É com o olhar de imigrante que o grupo olha as paredes das emoções e a memória pintadas pelas londrinenses Karen Debértolis (escritora) e Fernanda Magalhães (fotógrafa), no livro ''Estalagem das Almas''.
A diretora do espetáculo, Maria Fernanda Coelho, considera um privilégio a oportunidade de voltar para casa, Londrina e o Filo. Ela participou durante muitos anos da organização do festival, tendo integrado também o antológico grupo londrinense Proteu.
''Tem um significado grande. Aprendi muito com essa escola, com a mestre Nitis Jacon. Uma história que não se esquece, não apaga. Eu não deixei de ser quem sou lá fora porque essa é uma história de conquista. Estar no Filo, na edição comemorativa, é a mesma coisa que voltar para os braços da mãe. Vejo também que estou numa grade de programação ao lado do Odin Theatret, Peter Brook. O Filo faz parte da minha história. Comecei a trabalhar no festival aos 17 anos, vendo o mundo se abrir. Naquela época não podíamos ver o mundo e hoje, o mundo vem até a gente. Me sinto muito honrada'', avalia Maria Fernanda.
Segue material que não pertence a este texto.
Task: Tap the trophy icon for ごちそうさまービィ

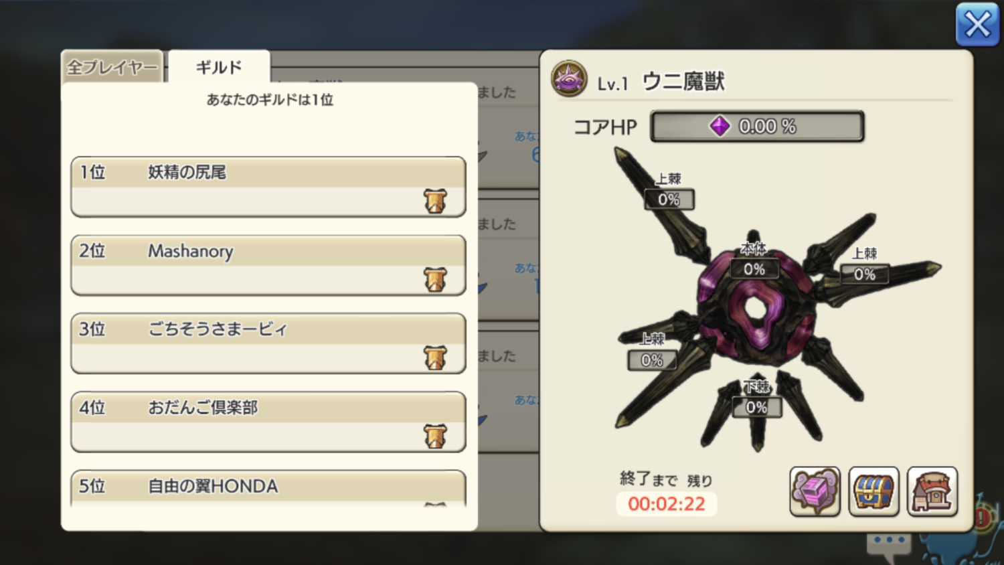Action: point(435,357)
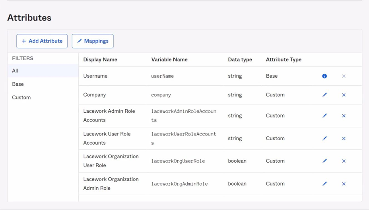
Task: Edit Lacework Organization Admin Role attribute
Action: click(324, 184)
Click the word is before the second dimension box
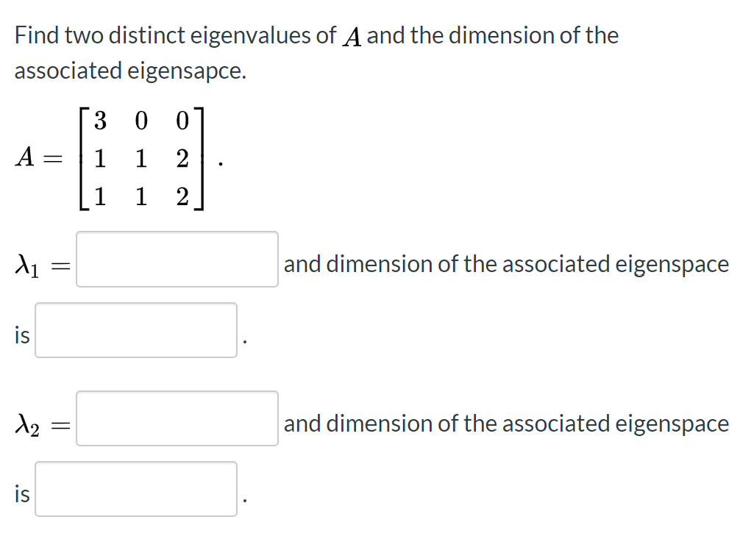This screenshot has height=550, width=740. tap(21, 494)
A diretora conta que, há algum tempo, queria realizar um trabalho com Debértolis. O projeto se concretizou a partir de uma linha de apoio à imigração, em vários países europeus, como a Bélgica. A montagem conta com a produção de Kopespel, Federacion Latinoamericana e Teatro Rataplan.
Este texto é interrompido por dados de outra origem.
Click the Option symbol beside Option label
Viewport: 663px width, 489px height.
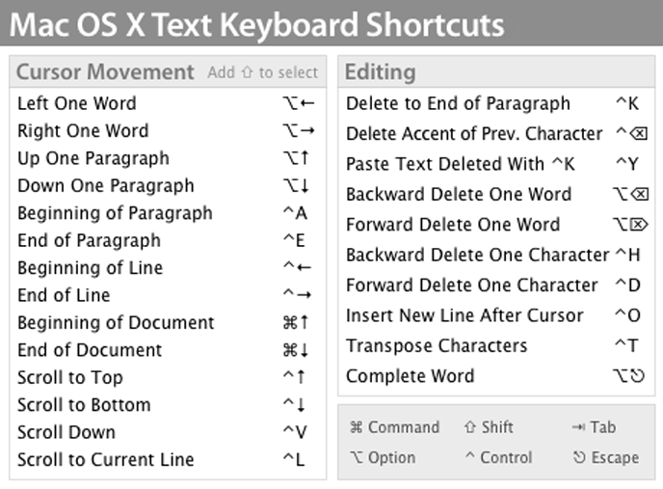pyautogui.click(x=356, y=457)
''Queríamos retratar a nossa condição. Ser de um país distante não é fácil. Você fica mais fragilizado. A Lili (atriz Lili Almeida) veio ao Brasil e levou o texto para nós e dissemos: ' É isso aí que queremos montar'''. lembra Maria Fernanda.
Para a diretora continua sendo um desafio adaptar um livro sem emprestar dele a palavra.
''A obra literária nos dá impulso, cor e sem a palavra tudo se torna mais difícil'', acrescenta, dizendo que algumas imagens da artista plástica Fernanda Magalhões estão no espetáculo.
Cada um dos cinco integrantes do elenco desembarcou em um país da Europa até que todos se uniram na Bélgica, vivendo exclusivamente de teatro.
''Eu fui visitar o Alyson (Alyson Pedrão, assistente de direção da peça) e adorei a Bélgica. Acabei decidindo ficar. É mais fácil quando você está junto no exterior. Foi a primeira vez que vi que tinha um amigo lá. Depois se juntaram a Fernanda, a Gessica Arjona e o Luiz Renato Ferreira''.
''Além Mar'' é percorrido pelo elenco como se fosse um jogo de amarelinhas: os 13 quartos de uma estalagem de muitas histórias. Um lugar que só existe porque a alma é grande.